# Text passage:
Rubik's Cube (RC) is a well-known and computationally challenging puzzle that
has motivated AI researchers to explore efficient alternative representations
and problem-solving methods. The ideal situation for planning here is that a
problem be solved optimally and efficiently represented in a standard notation
using a general-purpose solver and heuristics. The fastest solver today for RC
is DeepCubeA with a custom representation, and another approach is with
Scorpion planner with State-Action-Space+ (SAS+) representation. In this paper,
we present the first RC representation in the popular PDDL language so that the
domain becomes more accessible to PDDL planners, competitions, and knowledge
engineering tools, and is more human-readable. We then bridge across existing
approaches and compare performance. We find that in one comparable experiment,
DeepCubeA (trained with 12 RC actions) solves all problems with varying
complexities, albeit only 78.5% are optimal plans. For the same problem set,
Scorpion with SAS+ representation and pattern database heuristics solves 61.50%
problems optimally, while FastDownward with PDDL representation and FF
heuristic solves 56.50% problems, out of which 79.64% of the plans generated
were optimal. Our study provides valuable insights into the trade-offs between
representational choice and plan optimality that can help researchers design
future strategies for challenging domains combining general-purpose solving
methods (planning, reinforcement learning), heuristics, and representations
(standard or custom)

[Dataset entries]
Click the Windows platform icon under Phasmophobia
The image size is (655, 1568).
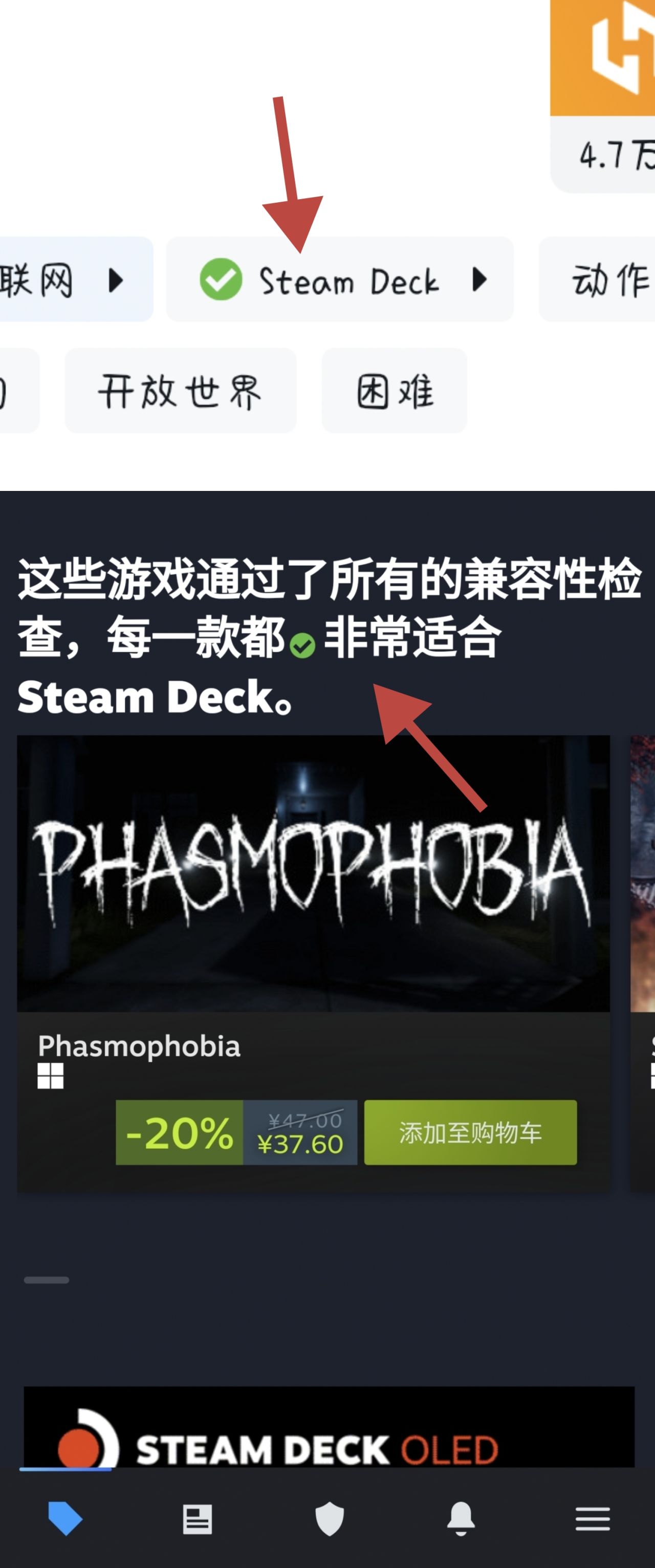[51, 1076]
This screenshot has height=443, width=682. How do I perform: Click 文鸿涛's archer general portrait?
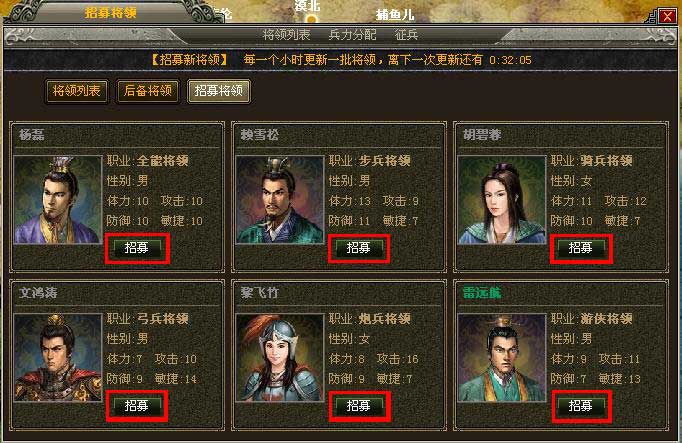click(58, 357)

# Required work:
A) According to the Rubik's Cube passage, why did the authors present a representation of the puzzle in PDDL?
B) Arrange the dataset entries as a numbered list, beginning with the line that contains "This screenshot has" and continuing through the last line of the entries. Omit the pictures.

# Answers to each task:
A) The authors wrote it in PDDL so that the Rubik's Cube domain would become more accessible to PDDL planners, competitions, and knowledge engineering tools, and would be more human-readable.

B)
1. This screenshot has height=443, width=682. How do I perform: Click 文鸿涛's archer general portrait?
2. click(58, 357)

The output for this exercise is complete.